Standard & Poor’s last week upgraded Loyola University Chicago to A from A-minus in recognition of its fiscal turnaround and ongoing improvements in its operating performance over the last few years.

The action affects about $263 million of debt.

Analysts wrote that the current rating reflects the university’s strong management team, which succeeded in reversing past operating deficits through effective financial controls and increasing demand, with applications growing at a strong rate. The school’s balance sheet benefits from a growing endowment, with a market value of $371 million and cash and investments of $526 million.

“The stable outlook reflects our expectation that operating performance will continue to be strong, endowment will grow, and demand will continue to improve,” wrote Standard & Poor’s analyst Gwendolyn Shufro.

The university’s challenges include liquidity levels that are weak for a single-A credit and a low matriculation rate of 16% for fall 2007, partly due to strong regional competition for students.

Loyola, founded in 1870 by the Catholic Jesuit order, offers professional degrees in law, business, nursing; and medicine, as well as 52 undergraduate majors, 59 master’s degrees, and 36 doctoral programs. The institution operates three campuses in Chicago.
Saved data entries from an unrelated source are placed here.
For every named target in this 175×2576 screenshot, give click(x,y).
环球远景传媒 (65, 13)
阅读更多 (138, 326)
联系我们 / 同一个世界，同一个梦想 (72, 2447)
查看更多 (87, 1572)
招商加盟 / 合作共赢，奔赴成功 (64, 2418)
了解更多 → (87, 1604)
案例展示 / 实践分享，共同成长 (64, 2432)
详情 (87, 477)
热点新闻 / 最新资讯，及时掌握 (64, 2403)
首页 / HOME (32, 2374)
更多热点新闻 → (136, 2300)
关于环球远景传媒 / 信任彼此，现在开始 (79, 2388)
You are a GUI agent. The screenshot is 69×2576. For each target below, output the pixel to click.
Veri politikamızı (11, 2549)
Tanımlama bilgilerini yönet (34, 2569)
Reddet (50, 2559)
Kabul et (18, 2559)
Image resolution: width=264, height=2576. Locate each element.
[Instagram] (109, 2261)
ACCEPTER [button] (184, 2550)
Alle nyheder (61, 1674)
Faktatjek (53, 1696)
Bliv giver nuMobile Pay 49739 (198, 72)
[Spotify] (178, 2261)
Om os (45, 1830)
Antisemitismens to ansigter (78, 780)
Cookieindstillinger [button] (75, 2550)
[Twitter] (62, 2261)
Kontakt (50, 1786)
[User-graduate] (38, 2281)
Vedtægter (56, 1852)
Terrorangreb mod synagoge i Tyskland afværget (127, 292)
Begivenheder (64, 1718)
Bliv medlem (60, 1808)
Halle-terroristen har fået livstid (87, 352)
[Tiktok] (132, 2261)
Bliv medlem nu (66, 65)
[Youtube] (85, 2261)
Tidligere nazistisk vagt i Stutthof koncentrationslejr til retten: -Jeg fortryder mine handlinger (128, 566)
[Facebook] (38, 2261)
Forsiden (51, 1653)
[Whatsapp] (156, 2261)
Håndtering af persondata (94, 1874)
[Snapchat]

Its medical school is located in the western suburb of Maywood, part of Loyola’s subsidiary Loyola University Health system, which has $376 million of its own debt.

The university last month received final approval from the Illinois Finance Authority to issue up to $95 million of commercial paper to refund $34.8 million of auction-rate securities and fund new projects at its Lake Shore and Water Tower campuses.

Loyola has seen its interest rates rise to nearly 5% from 3.2% due to the collapse of the ARS market adding between $60,000 and $70,000 to the university’s monthly interest costs, according to Susan Bodin, director of strategic financing and risk management. The maximum rate is limited under a formula based on bond indexes under the original bond documents. The ARS are auctioned every 35 days.

The school is using Banc of America Securities LLC as its dealer-placement agent on the offering, which officials expect to market next week with JPMorgan Chase Bank NA providing a letter of credit. Chapman and Cutler LLP is bond counsel and Kenneth Kerznar is financial adviser.

Loyola University of Chicago carries an A2 rating from Moody’s Investors Service.